__Exercise prompt__.
With the pictures omitted, write out the entries that follow exactly as they stand.

____

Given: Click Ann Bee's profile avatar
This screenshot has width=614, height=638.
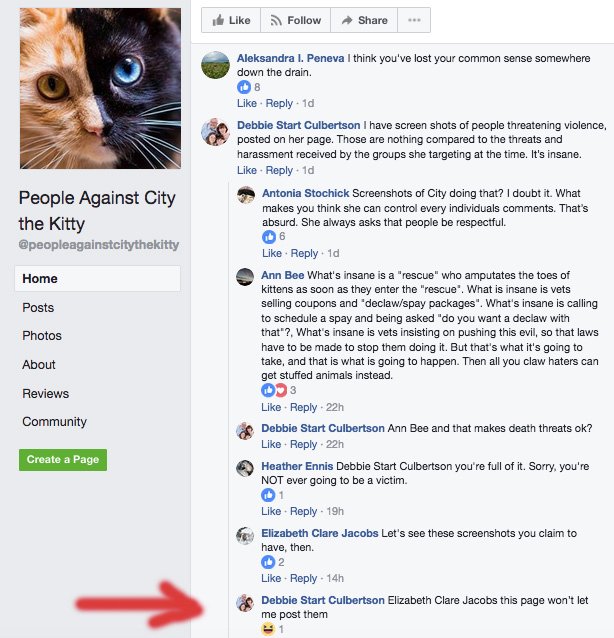Looking at the screenshot, I should tap(245, 276).
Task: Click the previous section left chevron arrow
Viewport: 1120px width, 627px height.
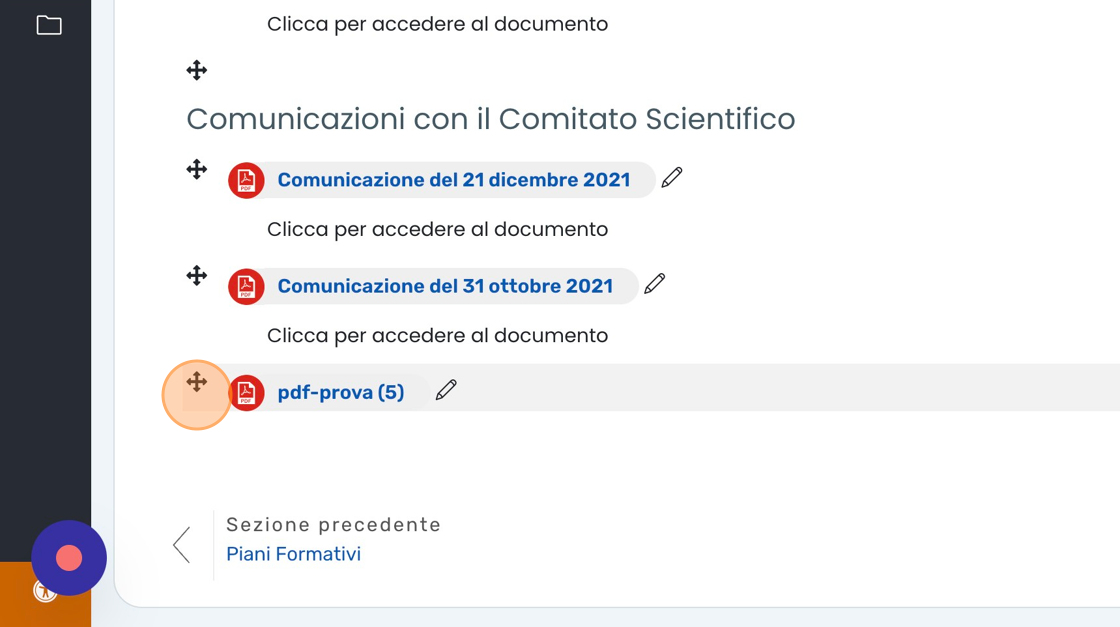Action: click(x=182, y=545)
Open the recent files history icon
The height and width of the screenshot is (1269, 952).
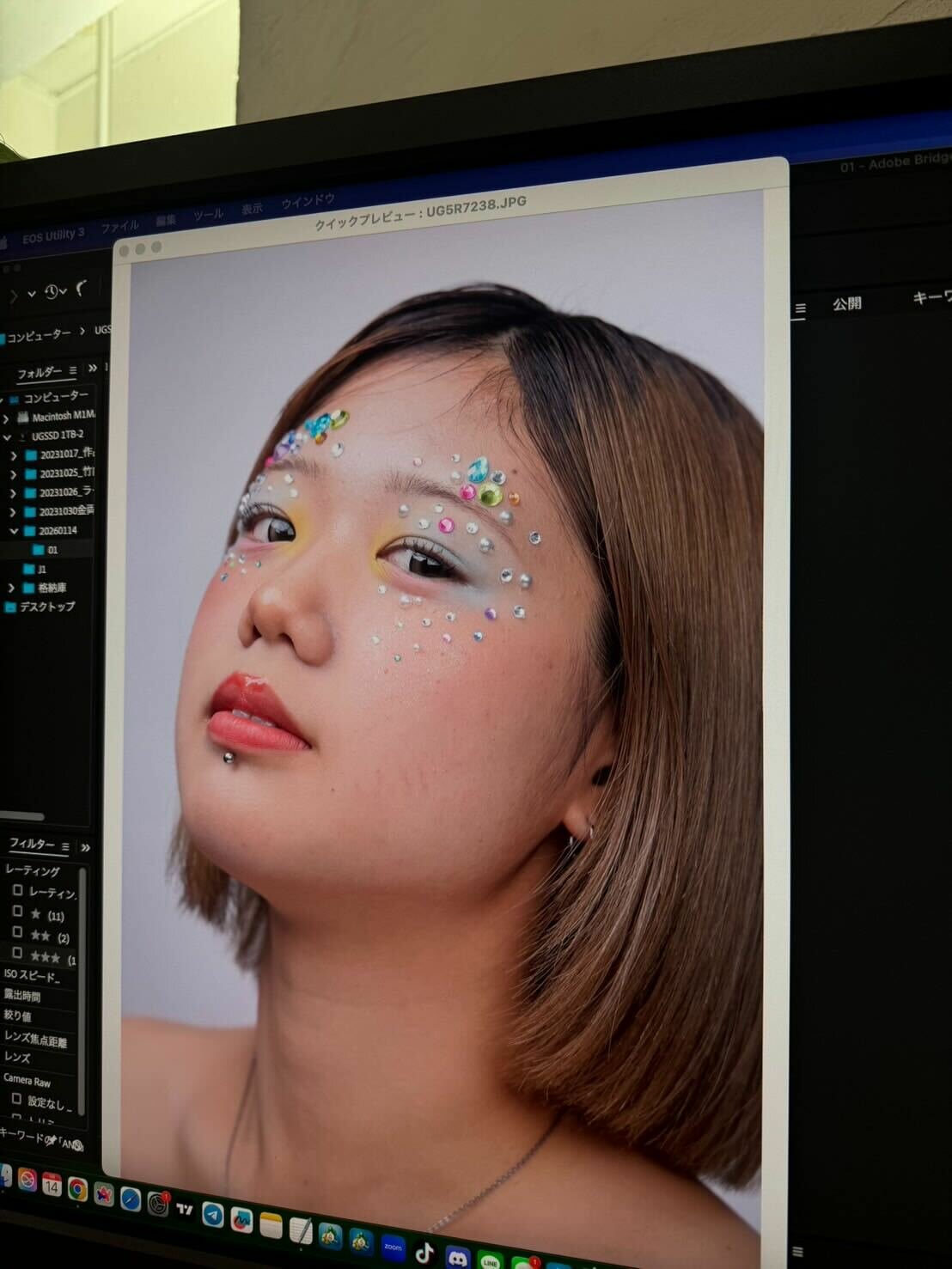(52, 292)
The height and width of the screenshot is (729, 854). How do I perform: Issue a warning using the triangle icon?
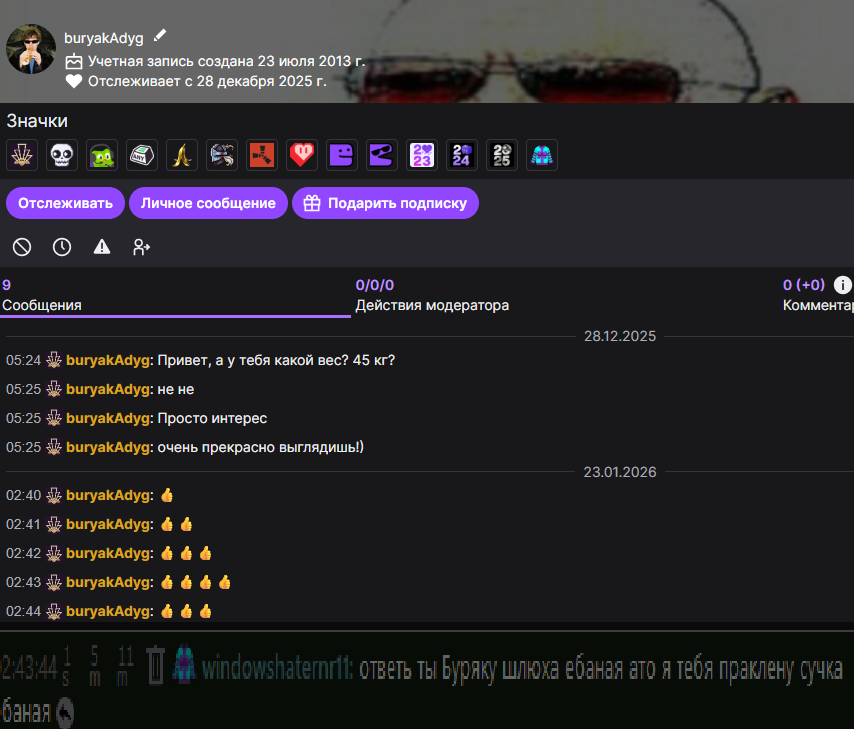click(x=101, y=246)
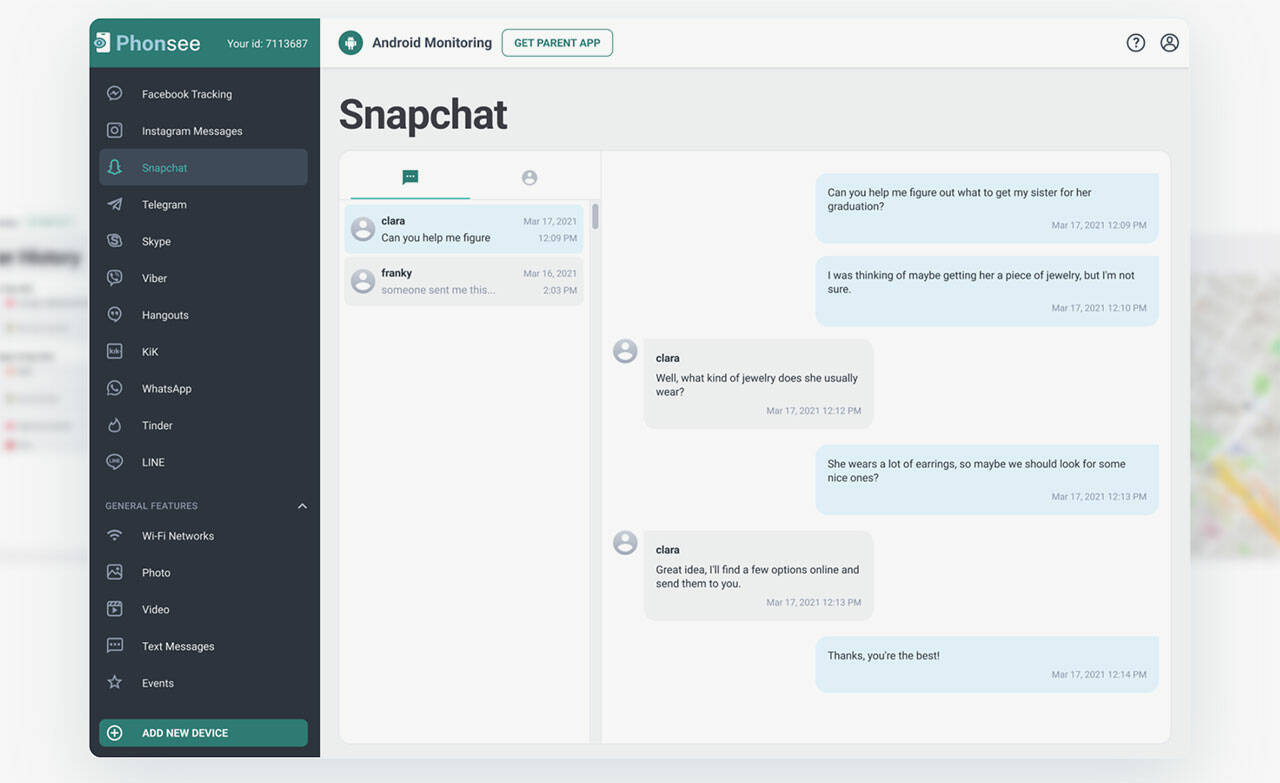Select the clara conversation
1280x783 pixels.
464,229
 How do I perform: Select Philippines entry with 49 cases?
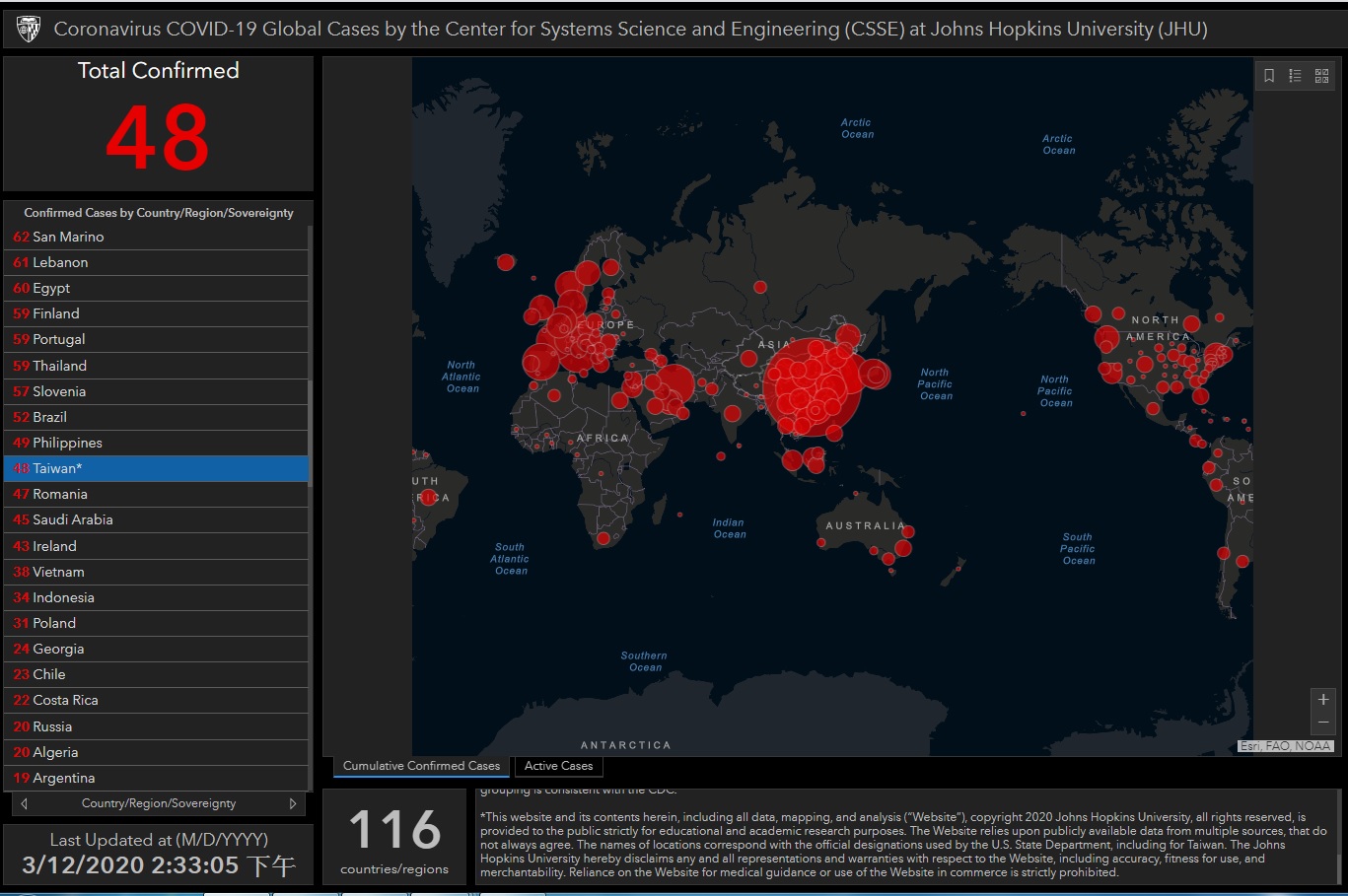tap(156, 443)
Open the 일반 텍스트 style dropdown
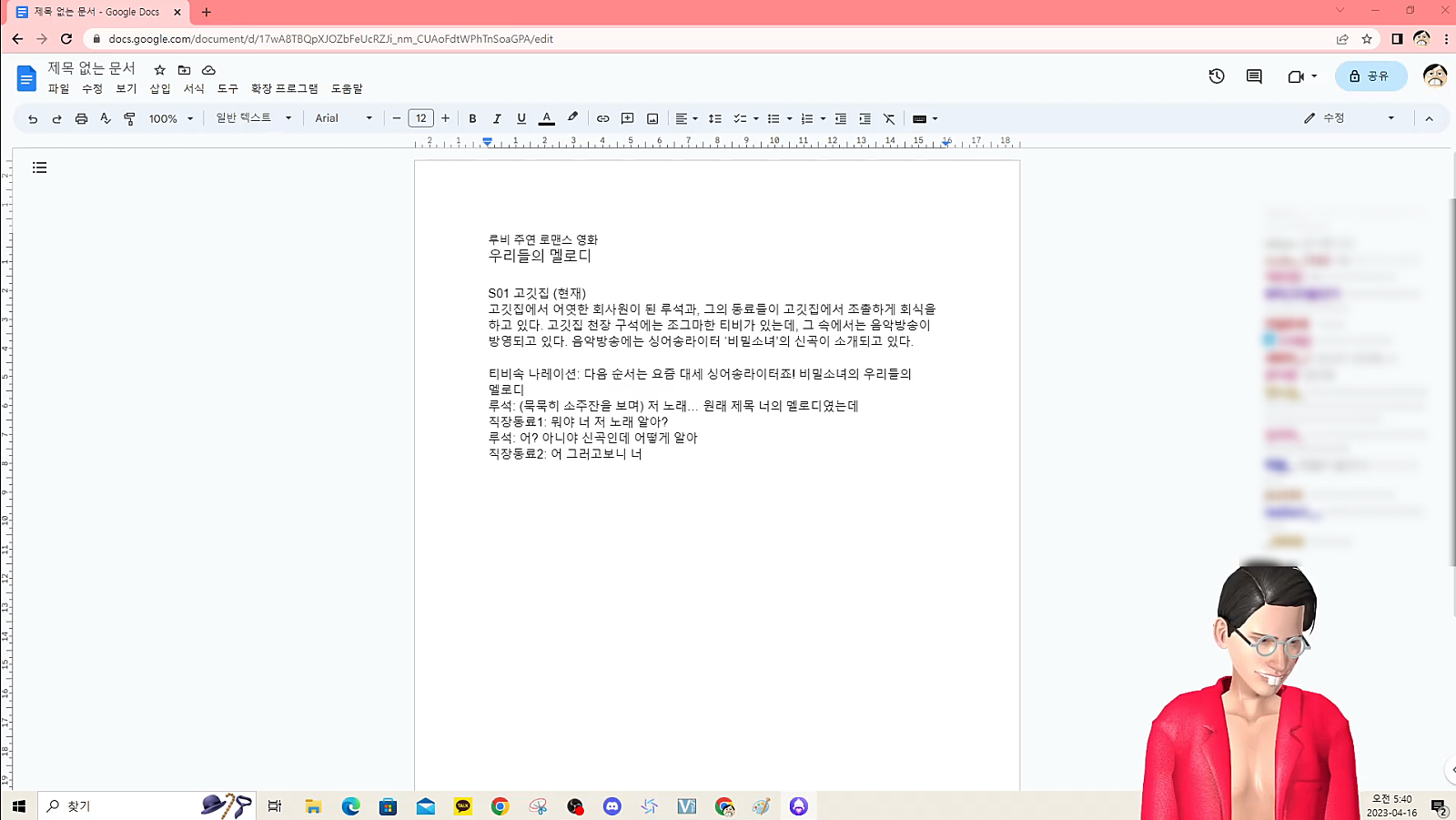Viewport: 1456px width, 820px height. pos(253,118)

____

__Response to the exercise__.
Given: Click Ann Bee's profile avatar
This screenshot has width=614, height=638.
Looking at the screenshot, I should tap(245, 276).
Task: Click the previous section left chevron arrow
Viewport: 1120px width, 627px height.
Action: click(x=182, y=545)
Open the recent files history icon
The height and width of the screenshot is (1269, 952).
(52, 292)
The height and width of the screenshot is (729, 854). How do I perform: Issue a warning using the triangle icon?
click(x=101, y=246)
Select the clara conversation
1280x783 pixels.
464,229
 How do I perform: Select Philippines entry with 49 cases?
tap(156, 443)
Open the 일반 텍스트 style dropdown
Viewport: 1456px width, 820px height. pos(253,118)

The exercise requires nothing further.